Mentre in Italia un giovane deve collezionare master, stage non pagati e raccomandazioni di seconda mano per guadagnarsi uno stipendio da sopravvivenza, c’è chi con un solo cognome riesce a sedersi su una poltrona da 230mila euro l’anno.

Geronimo La Russa – sì, quel La Russa, figlio della seconda carica dello Stato – è stato eletto presidente dell’Automobile Club d’Italia con un plebiscito annunciato. Un ente pubblico non economico che gestisce milioni di euro, controlla l’Autodromo di Monza e Sara Assicurazioni, e incassa da tasse e iscrizioni di automobilisti già tartassati.

La scena è sempre la stessa: l’Italia che arranca, i ragazzi che fuggono all’estero per trovare dignità, e i “figli di” che scalano poltrone come se fosse il loro naturale diritto di nascita. Perché sì, qui non si parla di meritocrazia: qui parliamo di familocrazia.

C’è chi dice: “Ha le competenze”. Certo. Come no. Peccato che, guarda caso, proprio pochi mesi fa sia stato approvato un emendamento che modificava i limiti di mandato del presidente ACI, aprendo la strada alla sua elezione. Un colpo di scena degno di una sceneggiatura già scritta.

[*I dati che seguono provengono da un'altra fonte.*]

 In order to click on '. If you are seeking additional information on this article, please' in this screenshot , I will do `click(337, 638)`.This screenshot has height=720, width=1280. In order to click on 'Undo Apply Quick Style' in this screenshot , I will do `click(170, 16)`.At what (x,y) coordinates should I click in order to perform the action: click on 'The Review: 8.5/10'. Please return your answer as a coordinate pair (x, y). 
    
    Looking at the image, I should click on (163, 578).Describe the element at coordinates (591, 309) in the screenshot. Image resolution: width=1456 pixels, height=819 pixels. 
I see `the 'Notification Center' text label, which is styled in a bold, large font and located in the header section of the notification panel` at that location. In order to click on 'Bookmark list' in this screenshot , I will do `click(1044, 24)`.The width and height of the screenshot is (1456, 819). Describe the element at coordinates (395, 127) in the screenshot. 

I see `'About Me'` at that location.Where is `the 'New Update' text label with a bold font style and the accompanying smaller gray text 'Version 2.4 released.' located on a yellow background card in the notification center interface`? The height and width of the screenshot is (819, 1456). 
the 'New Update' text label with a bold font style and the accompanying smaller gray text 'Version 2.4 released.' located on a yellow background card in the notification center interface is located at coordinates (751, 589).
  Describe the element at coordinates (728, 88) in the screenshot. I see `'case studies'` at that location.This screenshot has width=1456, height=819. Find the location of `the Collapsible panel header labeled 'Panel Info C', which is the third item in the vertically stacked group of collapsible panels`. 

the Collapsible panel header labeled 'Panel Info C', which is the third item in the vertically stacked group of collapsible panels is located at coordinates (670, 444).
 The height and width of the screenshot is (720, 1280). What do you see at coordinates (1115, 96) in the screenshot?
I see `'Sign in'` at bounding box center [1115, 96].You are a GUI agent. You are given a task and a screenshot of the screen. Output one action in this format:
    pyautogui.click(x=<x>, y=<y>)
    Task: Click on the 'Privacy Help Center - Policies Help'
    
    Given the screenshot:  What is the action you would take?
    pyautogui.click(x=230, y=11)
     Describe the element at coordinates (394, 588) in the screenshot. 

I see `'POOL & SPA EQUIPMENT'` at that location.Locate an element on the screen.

Nel frattempo, il Movimento 5 Stelle e parte delle opposizioni urlano allo scandalo. “230 mila euro per un figlio di papà!” Ma tranquilli, il governo minimizza: è tutto perfettamente legale.

E noi? Noi cittadini assistiamo a questo teatrino, pagando bollo, superbollo e assicurazioni salate, mentre qualcuno incassa un compenso pari a 10 anni di stipendi di un operaio.